- Interactive map of Laguna del Tigre National Park
- Location: Petén Department, Guatemala
- Coordinates: 17°29′30″N 90°30′0″W﻿ / ﻿17.49167°N 90.50000°W
- Area: 3,378.99 km^{2} (1,304.64 sq mi)
- Established: Acuerdo Gubernativo
- Operator: CONAP

= Laguna del Tigre =

National park in Petén, Guatemala

Laguna del Tigre National Park is located in northern Guatemala, in the municipality of San Andrés, Petén Department. Covering an area of 337,899 ha, makes it the largest core zone of the Maya Biosphere Reserve (MBR) and the largest national park in Guatemala and the largest protected wetlands in Central America.

It also has the status of Ramsar site because of its size, wealth and characteristics of its wetland ecosystem.

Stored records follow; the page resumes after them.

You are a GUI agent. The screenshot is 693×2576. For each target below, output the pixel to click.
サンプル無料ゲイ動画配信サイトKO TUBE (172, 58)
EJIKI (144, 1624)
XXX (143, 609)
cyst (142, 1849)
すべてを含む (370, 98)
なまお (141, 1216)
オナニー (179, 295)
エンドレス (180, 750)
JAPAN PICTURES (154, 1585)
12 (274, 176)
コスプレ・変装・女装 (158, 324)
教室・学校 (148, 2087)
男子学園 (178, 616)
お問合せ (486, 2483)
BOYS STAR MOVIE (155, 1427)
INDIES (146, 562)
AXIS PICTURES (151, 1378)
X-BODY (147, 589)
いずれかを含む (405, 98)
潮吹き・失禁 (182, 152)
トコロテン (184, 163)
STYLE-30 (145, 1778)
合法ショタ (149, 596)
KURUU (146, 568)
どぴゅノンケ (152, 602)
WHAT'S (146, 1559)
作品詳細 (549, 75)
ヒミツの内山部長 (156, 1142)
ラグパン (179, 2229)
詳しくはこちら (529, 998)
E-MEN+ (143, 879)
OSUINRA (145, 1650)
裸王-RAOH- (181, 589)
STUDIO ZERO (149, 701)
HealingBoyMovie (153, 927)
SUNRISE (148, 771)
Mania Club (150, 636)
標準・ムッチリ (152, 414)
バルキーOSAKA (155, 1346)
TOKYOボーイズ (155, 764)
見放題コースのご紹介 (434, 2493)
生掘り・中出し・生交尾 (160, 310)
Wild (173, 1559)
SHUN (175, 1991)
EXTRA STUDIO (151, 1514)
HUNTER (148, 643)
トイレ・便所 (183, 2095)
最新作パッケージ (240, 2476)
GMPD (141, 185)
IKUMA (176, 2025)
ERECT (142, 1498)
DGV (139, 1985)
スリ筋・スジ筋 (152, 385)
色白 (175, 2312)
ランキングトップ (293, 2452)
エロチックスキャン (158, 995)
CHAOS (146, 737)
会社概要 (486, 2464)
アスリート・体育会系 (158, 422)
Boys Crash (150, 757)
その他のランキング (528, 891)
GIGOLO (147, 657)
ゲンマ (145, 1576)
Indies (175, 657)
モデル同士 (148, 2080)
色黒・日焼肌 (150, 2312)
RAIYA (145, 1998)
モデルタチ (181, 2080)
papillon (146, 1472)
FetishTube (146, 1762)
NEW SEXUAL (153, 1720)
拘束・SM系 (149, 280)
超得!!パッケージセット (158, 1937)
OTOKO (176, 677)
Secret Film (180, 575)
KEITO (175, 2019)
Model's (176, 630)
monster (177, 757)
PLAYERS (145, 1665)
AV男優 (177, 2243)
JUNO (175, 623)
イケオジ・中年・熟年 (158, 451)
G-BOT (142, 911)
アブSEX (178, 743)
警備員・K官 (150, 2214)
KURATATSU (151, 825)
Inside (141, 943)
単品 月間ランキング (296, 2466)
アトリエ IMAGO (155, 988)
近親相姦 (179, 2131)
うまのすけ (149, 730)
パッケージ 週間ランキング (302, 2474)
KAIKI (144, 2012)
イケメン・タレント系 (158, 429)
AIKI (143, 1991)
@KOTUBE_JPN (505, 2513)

The vast area periodically floods, creating unique characteristics such as vast savannas and transition forests. It is also included in the convention's Montreux Register of threatened wetland sites. This biodiverse area features consisting of floodable savannas and wetlands; transition forest (which covers most of the park); high forest; and flora.

==Threats==
Analysis of aerial images in 2020, found evidence of large-scale cattle ranching in 87% of the images. Large ranches were encouraged by the government in the 1960s, and from circa 2002, narcos laundered cash by buying land and cattle, and selling the meat for money that cannot be traced to drug activity. Campesinos (small-scale farmers) have smaller plots and tend to grow food crops as well as pasture, whereas drug traffickers clear dozens of hectares which are rectangular, have long straight lines and tractor tyre marks may be seen.